Adrenal Cortical Cancer (ACC)

ACC is rare, the cause is unknown. Smoking may increase the risk of ACC. It occurs more often in women than men. It can happen at any age but the typical patient is about 50 years old. About 50% of these tumors are functional and 50% are non-functional. A variety of hormones can be produced by functioning tumors, most commonly an excess of  sex hormones called androgens. The male hormone (testosterone) and the female hormone (estrogen) are common examples of androgens. If too much testosterone is produced in a female with ACC, the patient may notice and increase in body hair,a deepening voice, increase sex drive or thinning hair. In a male these changes may be subtle. If to much estrogen is made in a male with ACC, the patient may notice loss of muscle mass, enlargement of the breast or impotence. Likewise, in a female these symptoms may be subtle. Less commonly, ACC can produce too much cortisol leading to Cushing’s syndrome or too much aldosterone leading to Conn’s syndrome. Blood test are done to detect these changes and then a CAT scan or an MRI  can be done to see the tumor. Diagnosis as cancer may be difficult. Size is the best predictor. Tumors larger than 6-8 cm are more likely cancer. Tumors that produce male or female hormones are more likely to be cancer. Surprisingly, a biopsy of the mass does not settle the issue and should not be done because of risk implanting cancer cells along the biopsy tract and because it will not reliably diagnose or exclude cancer.
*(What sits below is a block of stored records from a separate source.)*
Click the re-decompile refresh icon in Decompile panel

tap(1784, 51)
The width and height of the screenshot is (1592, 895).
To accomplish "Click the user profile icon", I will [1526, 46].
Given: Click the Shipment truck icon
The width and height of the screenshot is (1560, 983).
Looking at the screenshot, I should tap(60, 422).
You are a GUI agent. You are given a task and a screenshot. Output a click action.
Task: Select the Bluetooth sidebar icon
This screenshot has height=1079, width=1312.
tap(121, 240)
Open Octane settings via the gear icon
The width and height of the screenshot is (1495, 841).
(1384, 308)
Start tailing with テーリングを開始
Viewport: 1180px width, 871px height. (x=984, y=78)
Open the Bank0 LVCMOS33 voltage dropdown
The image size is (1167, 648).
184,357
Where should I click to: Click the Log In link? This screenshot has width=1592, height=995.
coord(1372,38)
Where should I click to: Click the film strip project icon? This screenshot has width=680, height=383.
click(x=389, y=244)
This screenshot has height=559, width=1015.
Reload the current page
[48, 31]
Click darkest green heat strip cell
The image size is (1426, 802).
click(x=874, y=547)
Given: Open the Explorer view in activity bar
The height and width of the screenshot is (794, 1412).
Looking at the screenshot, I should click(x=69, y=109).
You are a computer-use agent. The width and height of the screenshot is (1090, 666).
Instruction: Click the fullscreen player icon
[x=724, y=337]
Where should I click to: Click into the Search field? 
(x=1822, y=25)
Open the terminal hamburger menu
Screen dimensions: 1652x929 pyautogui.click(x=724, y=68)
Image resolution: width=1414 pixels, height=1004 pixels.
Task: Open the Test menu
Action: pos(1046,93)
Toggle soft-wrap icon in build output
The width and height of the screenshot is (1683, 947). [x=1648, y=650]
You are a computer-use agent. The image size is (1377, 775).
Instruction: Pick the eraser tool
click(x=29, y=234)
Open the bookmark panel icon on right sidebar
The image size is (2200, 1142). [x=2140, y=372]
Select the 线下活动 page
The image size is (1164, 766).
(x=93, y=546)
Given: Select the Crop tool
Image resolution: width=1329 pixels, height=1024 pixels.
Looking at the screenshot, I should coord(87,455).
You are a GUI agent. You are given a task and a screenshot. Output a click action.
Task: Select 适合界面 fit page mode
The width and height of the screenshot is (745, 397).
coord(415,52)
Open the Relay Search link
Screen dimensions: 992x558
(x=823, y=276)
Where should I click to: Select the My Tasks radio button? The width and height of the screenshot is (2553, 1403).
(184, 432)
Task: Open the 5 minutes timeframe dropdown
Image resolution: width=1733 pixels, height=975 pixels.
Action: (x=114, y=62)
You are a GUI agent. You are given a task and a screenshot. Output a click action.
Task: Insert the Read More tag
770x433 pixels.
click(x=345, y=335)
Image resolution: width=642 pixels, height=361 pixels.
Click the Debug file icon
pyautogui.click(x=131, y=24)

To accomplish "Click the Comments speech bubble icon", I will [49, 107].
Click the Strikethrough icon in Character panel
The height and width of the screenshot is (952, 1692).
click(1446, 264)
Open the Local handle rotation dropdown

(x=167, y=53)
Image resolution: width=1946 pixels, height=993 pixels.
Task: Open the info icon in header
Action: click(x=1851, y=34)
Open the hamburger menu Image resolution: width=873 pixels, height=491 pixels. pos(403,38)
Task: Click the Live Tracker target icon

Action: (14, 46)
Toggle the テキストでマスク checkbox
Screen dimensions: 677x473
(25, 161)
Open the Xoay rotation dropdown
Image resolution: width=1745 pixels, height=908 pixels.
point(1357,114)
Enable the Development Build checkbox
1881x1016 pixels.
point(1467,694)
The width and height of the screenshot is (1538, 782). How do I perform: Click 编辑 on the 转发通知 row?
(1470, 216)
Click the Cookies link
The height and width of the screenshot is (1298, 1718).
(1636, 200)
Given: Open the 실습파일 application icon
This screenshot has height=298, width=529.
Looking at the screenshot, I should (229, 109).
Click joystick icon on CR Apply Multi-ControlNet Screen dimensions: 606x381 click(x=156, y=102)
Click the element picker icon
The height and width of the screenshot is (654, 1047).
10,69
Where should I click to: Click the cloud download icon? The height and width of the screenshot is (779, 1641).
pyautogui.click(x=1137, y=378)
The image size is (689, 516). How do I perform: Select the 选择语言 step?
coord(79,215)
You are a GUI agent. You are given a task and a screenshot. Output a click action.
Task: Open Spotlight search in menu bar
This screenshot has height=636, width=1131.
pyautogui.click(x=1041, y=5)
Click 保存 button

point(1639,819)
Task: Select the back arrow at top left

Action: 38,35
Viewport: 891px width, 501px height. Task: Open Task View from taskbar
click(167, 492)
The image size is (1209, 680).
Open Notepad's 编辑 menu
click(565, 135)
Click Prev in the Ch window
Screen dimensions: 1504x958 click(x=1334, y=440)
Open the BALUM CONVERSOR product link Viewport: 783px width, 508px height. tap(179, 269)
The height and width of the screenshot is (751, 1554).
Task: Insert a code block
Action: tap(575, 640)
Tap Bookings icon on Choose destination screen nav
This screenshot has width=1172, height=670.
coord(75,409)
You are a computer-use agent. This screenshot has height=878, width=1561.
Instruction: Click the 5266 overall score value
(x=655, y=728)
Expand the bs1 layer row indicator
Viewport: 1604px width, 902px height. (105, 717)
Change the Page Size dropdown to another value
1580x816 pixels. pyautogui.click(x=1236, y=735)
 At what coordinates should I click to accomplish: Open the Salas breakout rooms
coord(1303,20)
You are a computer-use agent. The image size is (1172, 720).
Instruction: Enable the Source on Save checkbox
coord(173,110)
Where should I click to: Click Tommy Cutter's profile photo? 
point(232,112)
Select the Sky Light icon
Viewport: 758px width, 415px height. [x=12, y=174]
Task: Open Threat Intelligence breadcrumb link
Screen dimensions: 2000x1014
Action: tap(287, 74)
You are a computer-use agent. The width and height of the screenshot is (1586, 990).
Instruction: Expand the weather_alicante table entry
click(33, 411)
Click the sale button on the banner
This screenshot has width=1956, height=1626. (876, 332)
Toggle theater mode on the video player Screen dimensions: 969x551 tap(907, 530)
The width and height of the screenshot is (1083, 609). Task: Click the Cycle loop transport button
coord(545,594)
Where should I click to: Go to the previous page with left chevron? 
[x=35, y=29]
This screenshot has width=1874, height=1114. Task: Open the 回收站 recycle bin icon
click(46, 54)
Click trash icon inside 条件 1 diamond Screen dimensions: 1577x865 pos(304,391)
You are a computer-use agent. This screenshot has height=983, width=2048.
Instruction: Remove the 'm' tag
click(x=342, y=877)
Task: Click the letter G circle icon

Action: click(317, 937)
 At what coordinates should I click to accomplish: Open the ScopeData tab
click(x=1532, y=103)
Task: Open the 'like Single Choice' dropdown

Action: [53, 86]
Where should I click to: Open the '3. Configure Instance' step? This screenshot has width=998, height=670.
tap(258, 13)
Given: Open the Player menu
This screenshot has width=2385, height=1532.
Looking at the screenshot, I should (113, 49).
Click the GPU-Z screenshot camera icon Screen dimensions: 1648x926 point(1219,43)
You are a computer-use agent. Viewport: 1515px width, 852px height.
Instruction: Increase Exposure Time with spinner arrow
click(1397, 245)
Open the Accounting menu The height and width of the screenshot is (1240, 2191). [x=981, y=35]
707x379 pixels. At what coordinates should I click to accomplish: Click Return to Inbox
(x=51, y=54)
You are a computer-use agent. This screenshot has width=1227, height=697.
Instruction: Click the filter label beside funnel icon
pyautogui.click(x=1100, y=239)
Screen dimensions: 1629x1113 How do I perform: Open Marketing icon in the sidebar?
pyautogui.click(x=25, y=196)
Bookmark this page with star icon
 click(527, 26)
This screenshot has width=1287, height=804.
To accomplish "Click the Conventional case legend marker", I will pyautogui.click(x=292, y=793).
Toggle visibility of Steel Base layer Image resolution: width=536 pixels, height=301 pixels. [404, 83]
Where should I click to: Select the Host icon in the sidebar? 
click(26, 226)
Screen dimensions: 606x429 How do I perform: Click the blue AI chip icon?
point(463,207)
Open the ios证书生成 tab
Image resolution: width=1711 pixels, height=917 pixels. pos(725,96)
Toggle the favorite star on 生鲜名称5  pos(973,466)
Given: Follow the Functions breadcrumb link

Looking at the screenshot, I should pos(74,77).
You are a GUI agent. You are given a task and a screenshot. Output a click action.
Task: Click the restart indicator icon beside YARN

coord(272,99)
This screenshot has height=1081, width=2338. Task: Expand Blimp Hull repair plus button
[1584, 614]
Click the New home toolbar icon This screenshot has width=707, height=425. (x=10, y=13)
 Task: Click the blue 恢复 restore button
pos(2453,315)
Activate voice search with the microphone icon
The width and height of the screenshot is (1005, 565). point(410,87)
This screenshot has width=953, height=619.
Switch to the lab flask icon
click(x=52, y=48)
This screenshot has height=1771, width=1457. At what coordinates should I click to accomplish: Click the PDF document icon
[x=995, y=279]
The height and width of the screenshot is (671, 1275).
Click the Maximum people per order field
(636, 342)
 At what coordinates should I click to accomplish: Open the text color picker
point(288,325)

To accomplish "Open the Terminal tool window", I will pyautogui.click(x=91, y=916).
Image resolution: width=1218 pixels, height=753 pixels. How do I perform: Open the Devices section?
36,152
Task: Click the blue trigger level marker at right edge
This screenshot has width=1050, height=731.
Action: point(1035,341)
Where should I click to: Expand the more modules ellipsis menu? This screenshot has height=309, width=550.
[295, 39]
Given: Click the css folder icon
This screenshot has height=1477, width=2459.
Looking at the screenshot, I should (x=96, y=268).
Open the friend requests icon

A functioning ACC usually is detected earlier than non-functioning ACC and may be smaller and therefore more effectively treated. Non-functioning ACC usually presents with local symptoms such as flank discomfort or  palpable mass or may be found on an imaging study done for an unrelated reason.

ACC is an aggressive tumor. Surgical resection to a negative margin is the mainstay of treatment. With small tumors ( <5 cm) this may be done with laparoscopic techniques. However, most ACC are relatively locally advanced at the time of diagnosis and larger than 6 cm and open techniques are required to remove it along with a rim of uninvolved tissue. ACC commonly invades other tissues in the area such as the kidney, liver or diaphragm. Portions of these structures may need to be removed to remove all the tumor. Other therapies such as chemotherapy (Mitotane) and radiation therapy may be helpful after the surgery, but removal of the tumor with a margin of normal tissue is the critical aspect of therapy. The aggressiveness of the tumor, it’s relative resistance to chemotherapy and radiation therapy, and the fact that it is commonly diagnosed relatively late, make ACC difficult to cure. Recent studies with antiangiogenesis agents and a class of drugs call tyrosine kinase inhibitors has  show promise.  Re-growth of the tumor( local recurrence) and metastatic disease commonly to the lungs and liver are problems after initial surgery.